Exemple #1
0
    def __init__(self,
                 observation_space: gym.spaces.Space,
                 action_space: gym.spaces.Space,
                 config: TrainerConfigDict,
                 sess: "tf1.Session",
                 obs_input: TensorType,
                 sampled_action: TensorType,
                 loss: TensorType,
                 loss_inputs: List[Tuple[str, TensorType]],
                 model: ModelV2 = None,
                 sampled_action_logp: Optional[TensorType] = None,
                 action_input: Optional[TensorType] = None,
                 log_likelihood: Optional[TensorType] = None,
                 dist_inputs: Optional[TensorType] = None,
                 dist_class: Optional[type] = None,
                 state_inputs: Optional[List[TensorType]] = None,
                 state_outputs: Optional[List[TensorType]] = None,
                 prev_action_input: Optional[TensorType] = None,
                 prev_reward_input: Optional[TensorType] = None,
                 seq_lens: Optional[TensorType] = None,
                 max_seq_len: int = 20,
                 batch_divisibility_req: int = 1,
                 update_ops: List[TensorType] = None,
                 explore: Optional[TensorType] = None,
                 timestep: Optional[TensorType] = None):
        """Initializes a Policy object.

        Args:
            observation_space (gym.spaces.Space): Observation space of the env.
            action_space (gym.spaces.Space): Action space of the env.
            config (TrainerConfigDict): The Policy config dict.
            sess (tf1.Session): The TensorFlow session to use.
            obs_input (TensorType): Input placeholder for observations, of
                shape [BATCH_SIZE, obs...].
            sampled_action (TensorType): Tensor for sampling an action, of
                shape [BATCH_SIZE, action...]
            loss (TensorType): Scalar policy loss output tensor.
            loss_inputs (List[Tuple[str, TensorType]]): A (name, placeholder)
                tuple for each loss input argument.
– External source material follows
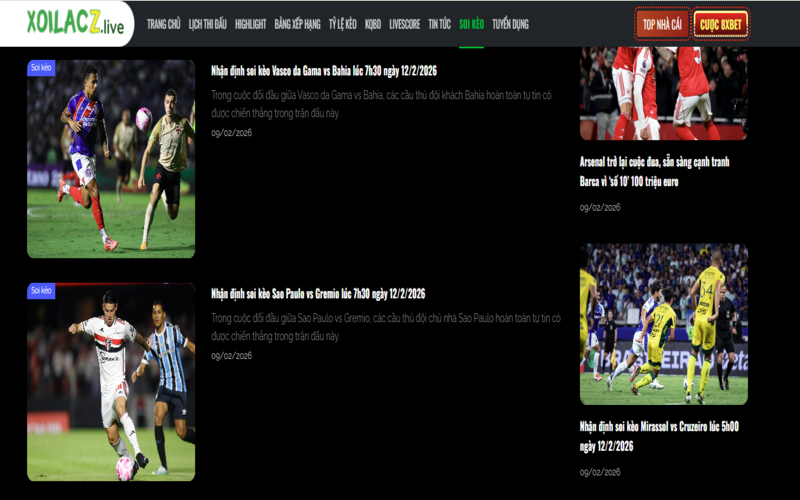Select the active Soi kèo tab
Image resolution: width=800 pixels, height=500 pixels.
coord(471,24)
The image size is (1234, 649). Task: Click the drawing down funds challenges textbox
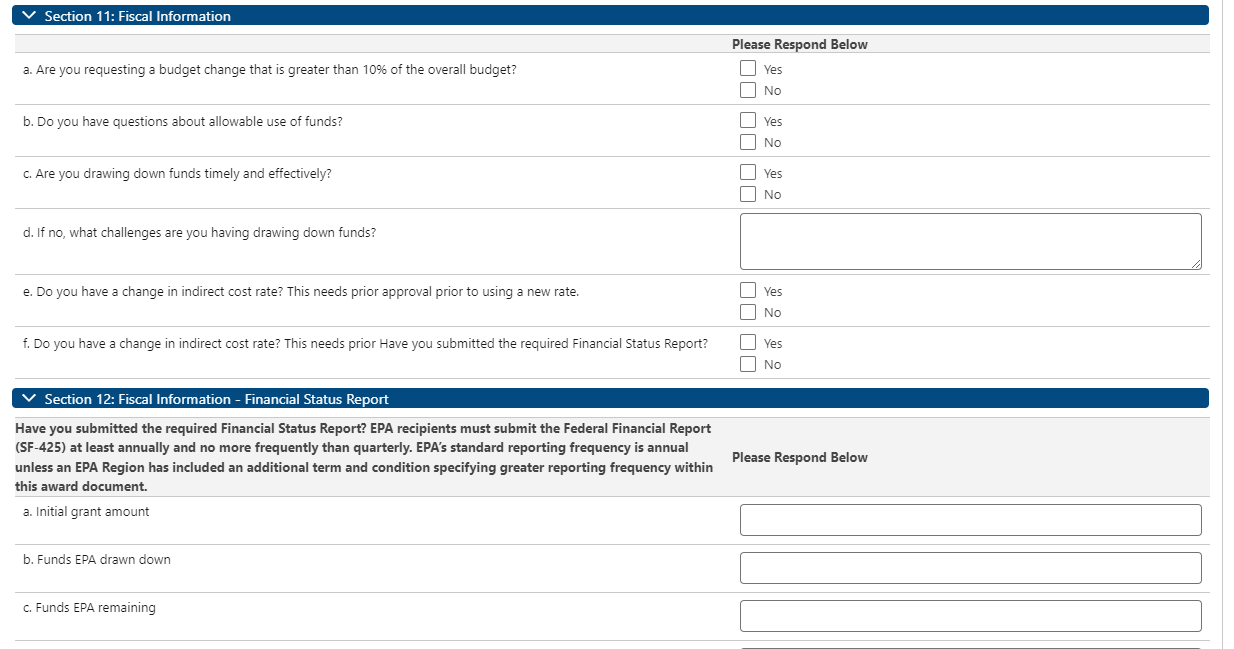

Each placeholder name must
                correspond to a SampleBatch column key returned by
                postprocess_trajectory(), and has shape [BATCH_SIZE, data...].
                These keys will be read from postprocessed sample batches and
                fed into the specified placeholders during loss computation.
            model (ModelV2): used to integrate custom losses and
                stats from user-defined RLlib models.
            sampled_action_logp (Optional[TensorType]): log probability of the
                sampled action.
            action_input (Optional[TensorType]): Input placeholder for actions
                for logp/log-likelihood calculations.
            log_likelihood (Optional[TensorType]): Tensor to calculate the
                log_likelihood (given action_input and obs_input).
            dist_class (Optional[type]): An optional ActionDistribution class
                to use for generating a dist object from distribution inputs.
            dist_inputs (Optional[TensorType]): Tensor to calculate the
                distribution inputs/parameters.
            state_inputs (Optional[List[TensorType]]): List of RNN state input
                Tensors.
            state_outputs (Optional[List[TensorType]]): List of RNN state
                output Tensors.
            prev_action_input (Optional[TensorType]): placeholder for previous
                actions.
            prev_reward_input (Optional[TensorType]): placeholder for previous
                rewards.
            seq_lens (Optional[TensorType]): Placeholder for RNN sequence
                lengths, of shape [NUM_SEQUENCES].
                Note that NUM_SEQUENCES << BATCH_SIZE. See
                policy/rnn_sequencing.py for more information.
            max_seq_len (int): Max sequence length for LSTM training.
            batch_divisibility_req (int): pad all agent experiences batches to
                multiples of this value. This only has an effect if not using
                a LSTM model.
            update_ops (List[TensorType]): override the batchnorm update ops
                to run when applying gradients. Otherwise we run all update
                ops found in the current variable scope.
            explore (Optional[Union[TensorType, bool]]): Placeholder for
                `explore` parameter into call to
                Exploration.get_exploration_action. Explicitly set this to
                False for not creating any Exploration component.
            timestep (Optional[TensorType]): Placeholder for the global
                sampling timestep.
        """
        self.framework = "tf"
        super().__init__(observation_space, action_space, config)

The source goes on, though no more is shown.